De notre correspondante
à New York
« C'est un grand pas en avant », commente le microbiologiste cellulaire Brett Finlay de l'université British Columbia à Vancouver.
Si la majorité des bactéries pathogènes ont été identifiées il y a longtemps, Helicobacter pylori est resté inconnu jusqu'en 1982. Cette bactérie infecte pourtant 50 % de la population mondiale, et cette infection produit chez certains une inflammation muqueuse entraînant des ulcères dans l'estomac et le duodénum. Elle prédispose aussi au cancer de l'estomac et au lymphome gastrique MALT (Mucosal-Associated Lymphoid Tissue).
Helicobacter pylori est maintenant classé comme un carcinogène mais l'on reste bien ignorant sur la façon dont la bactérie favorise la transformation maligne. On sait que les souches virulentes de H. pylori qui sont associées au cancer expriment la protéine CagA.

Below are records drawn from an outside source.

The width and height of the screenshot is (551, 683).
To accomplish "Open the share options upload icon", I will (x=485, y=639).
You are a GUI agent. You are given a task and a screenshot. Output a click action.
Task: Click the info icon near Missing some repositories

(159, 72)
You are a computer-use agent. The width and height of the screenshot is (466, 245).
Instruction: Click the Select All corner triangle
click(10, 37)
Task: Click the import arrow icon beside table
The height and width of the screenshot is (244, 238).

H. pylori injecte sa protéine CagA dans les cellules
Après l'attachement de ces souches aux cellules épithéliales gastriques, la bactérie injecte directement sa protéine CagA dans les cellules gastriques, puis la protéine CagA subit une phosphorylation dans les cellules hôtes.

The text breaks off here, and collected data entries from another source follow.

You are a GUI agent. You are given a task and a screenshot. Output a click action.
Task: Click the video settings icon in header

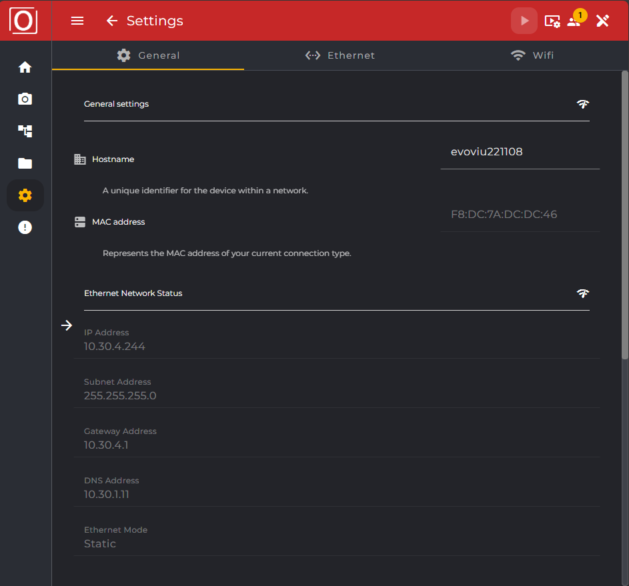552,21
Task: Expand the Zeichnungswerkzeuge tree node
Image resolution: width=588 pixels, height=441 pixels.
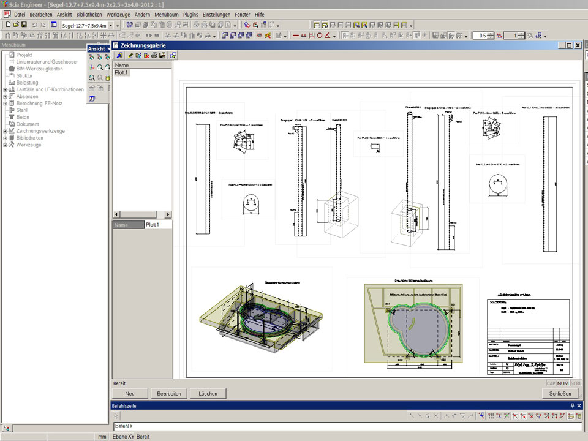Action: click(x=5, y=131)
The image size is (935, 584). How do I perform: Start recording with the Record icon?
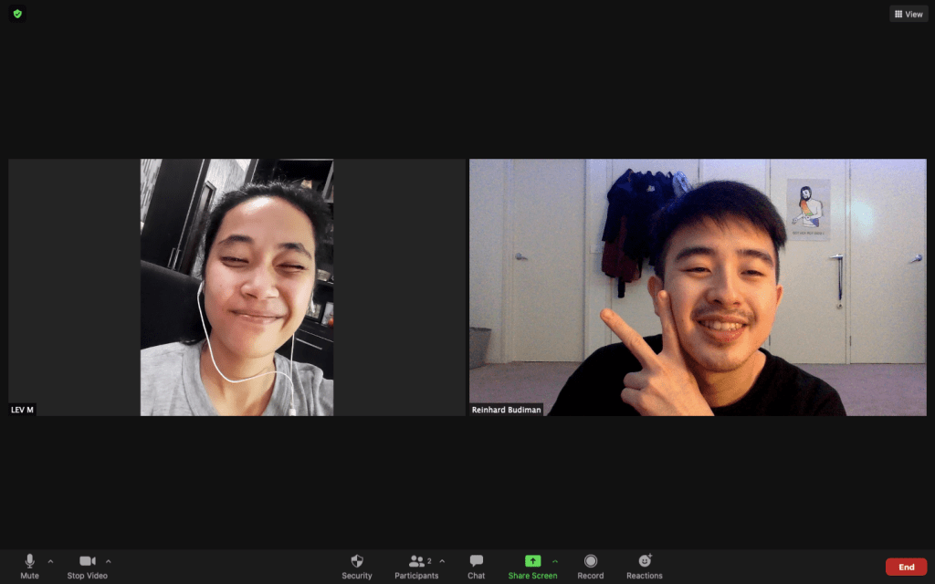coord(590,561)
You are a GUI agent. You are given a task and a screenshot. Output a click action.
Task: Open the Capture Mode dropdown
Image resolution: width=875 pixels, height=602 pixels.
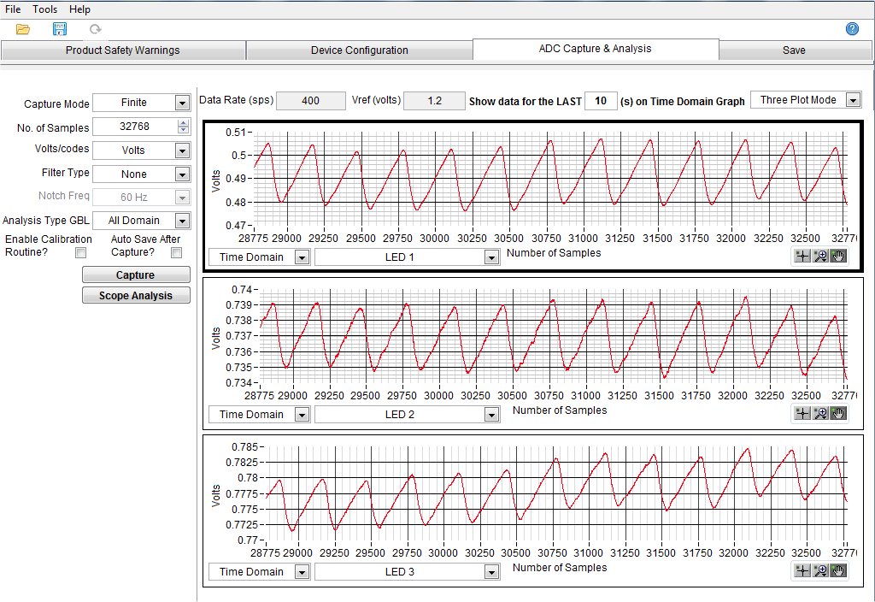coord(181,103)

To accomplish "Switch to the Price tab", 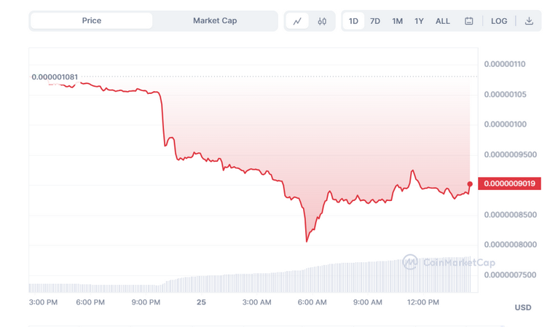I will [92, 20].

On sait aussi que lorsque les souches virulentes de H. pylori infectent les cellules gastriques, celles-ci changent de forme et s'étirent jusqu'à ressembler à des colibris. Ce changement morphologique très particulier est similaire à celui induit par le facteur de croissance hépatocytaire (HGF). Or des recherches ont suggéré que l'activation de SPH-2, une tyrosine phosphatase cellulaire, joue un rôle majeur dans les changements morphologiques cellulaires induits par l'HGF.

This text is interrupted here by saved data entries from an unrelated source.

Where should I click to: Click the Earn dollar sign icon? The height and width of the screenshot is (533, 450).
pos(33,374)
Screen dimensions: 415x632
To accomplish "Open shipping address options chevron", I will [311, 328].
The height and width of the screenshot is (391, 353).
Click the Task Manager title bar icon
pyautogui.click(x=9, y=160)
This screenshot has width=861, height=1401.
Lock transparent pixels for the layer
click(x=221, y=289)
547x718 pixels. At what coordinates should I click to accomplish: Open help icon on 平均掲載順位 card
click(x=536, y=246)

Une équipe de chercheurs japonais, dirigée par le Dr Masanori Hatakeyama, cancérologue moléculaire à l'université Hokkaido de Sapporo, a cherché à savoir si la protéine SPH-2 est aussi impliquée dans les changements morphologiques induits par Helicobacter. Les chercheurs ont été bien inspirés : dans des lysats de cellules gastriques transfectées avec CagA, des anticorps anti-CagA attrapent SHP-2 et vice versa, ce qui suggère que les deux protéines forment un complexe physique à l'intérieur de la cellule. De plus, les cellules qui sont infectées avec une version mutée de CagA incapable de se fixer à SHP-2 ne s'étirent plus pour prendre leur forme caractéristique.
L'activation du signal SPH-2
L'équipe montre que CagA active la voie de signal SPH-2. Lorsque SPH-2 forme un complexe avec CagA, l'activité phosphatase de SHP-2 est fortement stimulée. La voie de signal SPH-2, comme l'ont montré des études, joue un rôle majeur dans le signal de transduction mitogénique qui relie le récepteur pour les tyrosines kinases et ras et intervient activement dans la dissémination, la migration et l'adhésion des cellules.
« Nous démontrons que le facteur de virulence CagA de H. pylori, qui est transporté de la bactérie aux cellules épithéliales, peut perturber les machineries de transduction du signal et modifier les fonctions cellulaires en interagissant physiquement avec une protéine de la cellule hôte, SPH-2 », notent Higashi, Hatakeyama et coll. « La dérégulation de SHP-2 par CagA pourrait induire la prolifération anormale et le mouvement des cellules épithéliales gastriques, et favoriser ainsi l'acquisition d'un phénotype malin. Nos résultats fournissent par conséquent une explication moléculaire pour les actions pathologiques de CagA sur les cellules épithéliales gastriques. »
Selon le Dr Stanley Falkow, un bactériologiste de l'université de Stanford (Californie), interviewé dans un article associé, de nombreux liens moléculaires entre H. pylori et le cancer restent à découvrir, mais leur découverte ne devrait pas tarder.
Sciencexpress.org/13 décembre 2001 et p. 2269.